The questions at issue in the lower court ruling were determined to be: (1) whether Section 230 preempts a state law negligence claim against an interactive computer service provider ... and (2) whether Section 230 applies to causes of action brought after its effective date, but arising out of events occurring before that date.
=== Preemption of the state negligence claim by Section 230 ===
In analyzing the preemption of the state laws, the court determined that the Supremacy Clause of the U.S. Constitution demands preemption of state laws where they conflict with federal laws. Zeran contended that AOL was a distributor of information, not a publisher, and because Section 230 was targeted specifically at publishers, Zeran alleged that there was not a conflict between the two statutes.

While admitting to some uncertainty regarding the possibility of liability for publishers under the state law, the court concluded that liability for Internet services would have the effect of disincentivizing the filtering of content by third parties. Given the intent of Congress in enacting Section 230, the court found that such laws were in conflict with the "purpose and objectives of congress," and were thus preempted.
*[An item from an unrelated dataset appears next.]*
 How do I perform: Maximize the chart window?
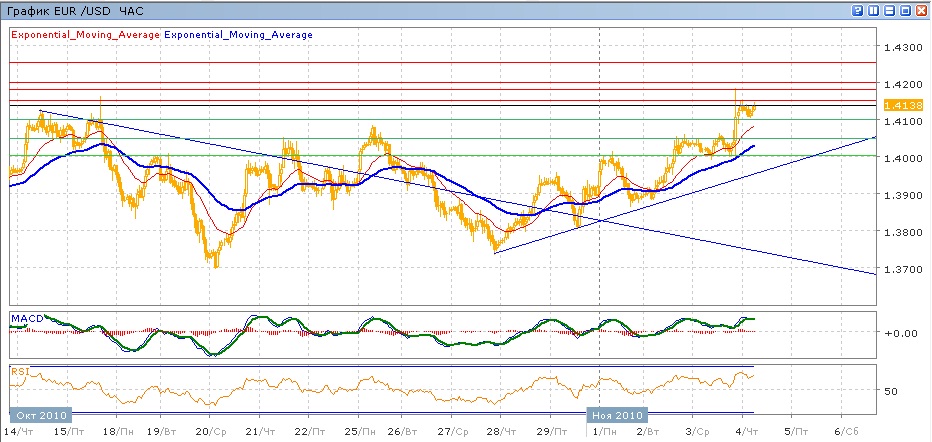pos(905,11)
=== Retroactive application of Section 230 ===
Zeran's final claim was that even if the state laws are preempted by Section 230, it should not provide immunity to AOL in this case because the messages were posted on the AOL bulletin board before Section 230's enactment. In analyzing this claim, the court used the Landgraf test, which states that "a court must ... determine whether Congress has clearly expressed [a] statute's intended temporal reach."

To this question, the court pointed out that in Section 230, Congress clearly stated that "no cause of action may be brought and no liability may be imposed under any State or local law that is inconsistent with this section." It reasons that since "no cause of action may be brought," the timing of the posting of the message is immaterial, and Section 230 must apply retroactively.
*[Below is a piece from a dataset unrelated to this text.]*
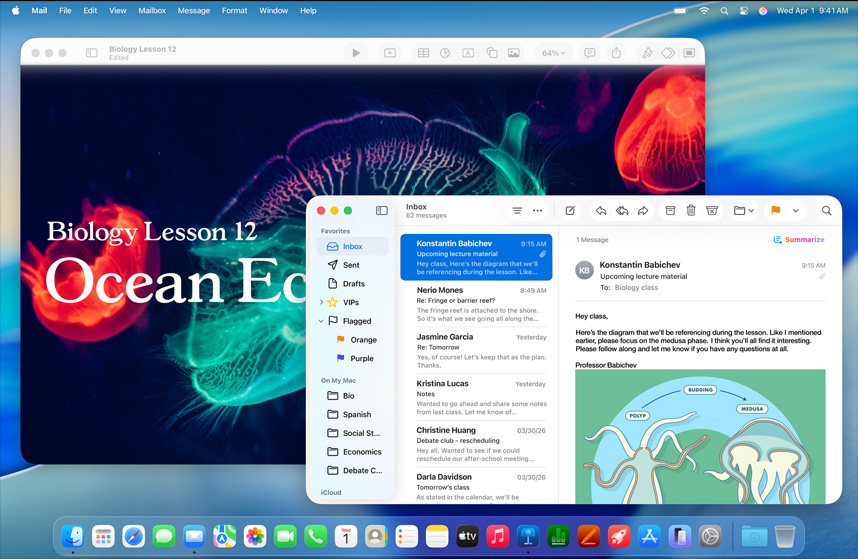858x559 pixels.
Task: Play the Keynote slideshow
Action: tap(356, 53)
== Appeals Court ruling ==
Zeran appealed the district court ruling to the Fourth Circuit Court of Appeals. After reviewing the proceedings of the lower court, the Fourth Circuit again granted judgment in favor of AOL. In this proceeding, Zeran again claimed a distinction between distributors and publishers, citing Cubby, Inc. v. CompuServe Inc. and Stratton Oakmont, Inc. v. Prodigy Services Co. Such a distinction was made in those rulings, but the court held that Zeran "misapprehends... the significance of that distinction for the legal issue we consider here." In the opinion of the court, distributors are a subset of publishers, and are thus protected under Section 230. In the words of the court, "[L]awsuits seeking to hold a service provider liable for its exercise of a publisher's traditional editorial functions—such as deciding whether to publish, withdraw, postpone or alter content—are barred."

Zeran's appeal also challenged the matter of Section 230 applying retroactively. Again the court cited a specific provision of the statute, which states that "No cause of action may be brought and no liability may be imposed under any State or local law that is inconsistent with this section." The court ruled that "Congress clearly expressed its intent that the statute apply to any complaint instituted after its effective date," and that therefore any issue of retroactivity was moot.

After having lost at the district court and the appeals court, Zeran petitioned the United States Supreme Court for a writ of certiorari. On June 22, 1998, the high court declined to hear the case.